Seit das Kind keine Windel mehr trägt, werde ich, etwa im Park zwischen Kindergarten und unserer Wohnung, regelmäßig mit dem Hilferuf „Mami, ich muss Pipi! Ganz, ganz dringend!“ konfrontiert. Dabei ist es mit der größtmöglichen Anzahl von Kleidungsstücken angezogen, weil gerade das denkbar ekligste Wetter herrscht. Ebenso regelmäßig kommt es vorher schon zu folgendem Dialog: „Musst du vielleicht Pipi? Dann geh bitte hier, gleich ist es zu spät!“ – „Neiiiin!“ – „Bist du dir sicher?“ – „Ja-ha, Mamiii! Jetzt kooomm!“
Minuten später stehen wir im Bindfadenregen (Sturm/ Schnee/Graupelschauer) in der Grünanlage, in Sichtweite die Kita, die zwischen den Bäumen schimmert wie eine rettende, aber leider unerreichbare Oase. Denn die Botschaft ist unmissverständlich: „Mami, ich muss JETZT!“ Damit kommen wir zu einem der Punkte, in denen ich Jungsmamas beneide. Denn handelte es sich bei dem Kind um ein männliches, würde ich nun schreiben, dass ich mit einer Hand den Schirm halte und mit der anderen das Kind so weit frei mache, dass die Unterhose erreichbar ist. Dann: Pipimann in Position bringen, pinkeln, alles zurückklappen, weitergehen. Kolumne zu Ende!

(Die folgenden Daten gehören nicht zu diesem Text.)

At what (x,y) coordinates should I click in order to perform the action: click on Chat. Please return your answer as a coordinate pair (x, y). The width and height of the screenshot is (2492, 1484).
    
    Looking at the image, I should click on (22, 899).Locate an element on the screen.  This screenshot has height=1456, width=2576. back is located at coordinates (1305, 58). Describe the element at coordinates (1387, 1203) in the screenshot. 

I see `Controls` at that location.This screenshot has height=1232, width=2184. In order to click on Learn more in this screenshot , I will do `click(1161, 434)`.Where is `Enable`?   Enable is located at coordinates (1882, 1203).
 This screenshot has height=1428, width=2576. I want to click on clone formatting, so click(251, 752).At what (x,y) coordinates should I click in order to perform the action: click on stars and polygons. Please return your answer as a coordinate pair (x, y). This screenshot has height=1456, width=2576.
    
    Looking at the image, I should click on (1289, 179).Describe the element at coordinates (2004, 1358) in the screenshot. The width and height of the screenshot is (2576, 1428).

Doch es handelt sich, ihr habt das bereits messerscharf geschlossen, um ein Mädchen. Also werfe ich den Schirm jetzt in die Rabatten. Dann müssen die Klamotten zu Michelin-Männchen- Ringen über den Knöcheln zusammengeschoben werden, während meine Tochter abwechselnd „Schnella!“, „Iiih, kalt!“ oder „Bäääh, nass!“ brüllt.
So weit der simple Teil. Nun geht es an die Akrobatik. Kürzlich las ich etwas über die kompli- ziertesten Yoga-Positionen, die sich nur mit großer mentaler Stärke bewältigen lassen. Sie heißen etwa „schlafende Schildkröte“ oder „verletzter Pfau“. Ich würde die Position, in die ich mich nun begeben muss, als „wackelnden Truthahn“ bezeichnen, denn auch Truthähne wirken immer so, als würden sie jeden Moment das Gleichgewicht verlieren. Puten kippen nur deshalb nicht um, weil sie kein mopperndes Kita-Kind balancieren müssen –in dem Bemühen, dass der Pipistrahl weder Kleider-Wülste noch die Füße der Beteiligten bekleckert. Doch so sicher wie das Marmeladenbrot auf dem frisch gewaschenen Kleidchen landet (ein weiteres Gesetz), trifft er erst die einen, dann die anderen. Wie ein guter Rasensprenger.
Bis auf neulich. Den Park und das Schickimicki-Café bei uns an der Ecke hatten wir schon passiert. Beinah waren wir zu Hause, als nichts mehr ging. Blitzschnell riss ich den neuen Regenoverall runter und hielt Martha über ein Gullygitter. Sie pieselte, und ich stellte triumphierend fest, dass meine Schuhe trocken geblieben waren – so trocken wie das im Niesel halt möglich ist. Offenbar hatte ich endlich den, nun ja, Bogen raus! Dann zog ich den Overall hoch und ... in der Kapuze war ein See. Ich konnte Martha gerade noch davon abhalten, sie aufzusetzen. Während ich das Ding verstohlen umstülpte, damit die Sauerei ablaufen konnte, lobte ich mich im Stillen für meine mentale Stärke, dem Schreianfall wider-standen zu haben. Ich schwor, derart praktische Overalls in die Kleidersammlung zu geben – und freute mich auf den sicheren Nobelpreis. Denn dass die Pipigesetze nicht vom Menschen außer Kraft gesetzt werden können, wäre ja nun zweifelsfrei bewiesen.